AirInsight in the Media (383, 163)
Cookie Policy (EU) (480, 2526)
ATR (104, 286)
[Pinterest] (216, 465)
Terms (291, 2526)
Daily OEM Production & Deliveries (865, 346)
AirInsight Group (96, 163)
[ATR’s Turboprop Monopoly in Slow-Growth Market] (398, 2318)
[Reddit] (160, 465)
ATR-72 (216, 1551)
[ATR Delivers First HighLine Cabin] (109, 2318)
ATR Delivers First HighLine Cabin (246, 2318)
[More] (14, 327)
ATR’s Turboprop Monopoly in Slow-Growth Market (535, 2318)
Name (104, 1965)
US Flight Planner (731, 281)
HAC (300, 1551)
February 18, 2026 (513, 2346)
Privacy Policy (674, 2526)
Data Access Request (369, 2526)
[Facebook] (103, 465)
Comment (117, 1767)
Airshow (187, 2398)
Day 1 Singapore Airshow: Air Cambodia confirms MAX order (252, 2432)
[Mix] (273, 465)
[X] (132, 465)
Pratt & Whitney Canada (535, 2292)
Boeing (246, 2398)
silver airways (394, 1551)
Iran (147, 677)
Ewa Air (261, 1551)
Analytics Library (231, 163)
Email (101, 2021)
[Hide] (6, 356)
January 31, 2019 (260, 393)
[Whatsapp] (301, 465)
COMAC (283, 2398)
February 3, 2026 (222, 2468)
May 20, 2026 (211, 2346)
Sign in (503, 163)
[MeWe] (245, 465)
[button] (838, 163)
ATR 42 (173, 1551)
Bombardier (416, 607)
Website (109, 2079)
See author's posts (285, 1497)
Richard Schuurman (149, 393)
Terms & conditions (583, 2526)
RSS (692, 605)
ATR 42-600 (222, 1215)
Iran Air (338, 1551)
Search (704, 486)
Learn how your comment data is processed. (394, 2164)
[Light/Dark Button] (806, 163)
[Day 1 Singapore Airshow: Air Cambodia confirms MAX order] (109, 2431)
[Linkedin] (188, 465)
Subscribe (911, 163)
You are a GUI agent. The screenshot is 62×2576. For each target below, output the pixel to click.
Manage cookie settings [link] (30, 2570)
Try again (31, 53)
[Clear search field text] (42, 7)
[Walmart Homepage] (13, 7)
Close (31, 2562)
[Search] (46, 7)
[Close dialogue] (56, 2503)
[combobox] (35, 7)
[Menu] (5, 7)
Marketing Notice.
--
• [YOUR GOAL]
Take the line holding "Airshow (187, 2398)" and all lines after it through the end of the data, and set them down exactly.

• [RESULT]
Airshow (187, 2398)
Day 1 Singapore Airshow: Air Cambodia confirms MAX order (252, 2432)
[Mix] (273, 465)
[X] (132, 465)
Pratt & Whitney Canada (535, 2292)
Boeing (246, 2398)
silver airways (394, 1551)
Iran (147, 677)
Ewa Air (261, 1551)
Analytics Library (231, 163)
Email (101, 2021)
[Hide] (6, 356)
January 31, 2019 (260, 393)
[Whatsapp] (301, 465)
COMAC (283, 2398)
February 3, 2026 (222, 2468)
May 20, 2026 (211, 2346)
Sign in (503, 163)
[MeWe] (245, 465)
[button] (838, 163)
ATR 42 (173, 1551)
Bombardier (416, 607)
Website (109, 2079)
See author's posts (285, 1497)
Richard Schuurman (149, 393)
Terms & conditions (583, 2526)
RSS (692, 605)
ATR 42-600 (222, 1215)
Iran Air (338, 1551)
Search (704, 486)
Learn how your comment data is processed. (394, 2164)
[Light/Dark Button] (806, 163)
[Day 1 Singapore Airshow: Air Cambodia confirms MAX order] (109, 2431)
[Linkedin] (188, 465)
Subscribe (911, 163)
You are a GUI agent. The screenshot is 62×2576. For each target below, output the pixel to click.
Manage cookie settings [link] (30, 2570)
Try again (31, 53)
[Clear search field text] (42, 7)
[Walmart Homepage] (13, 7)
Close (31, 2562)
[Search] (46, 7)
[Close dialogue] (56, 2503)
[combobox] (35, 7)
[Menu] (5, 7)
Marketing Notice.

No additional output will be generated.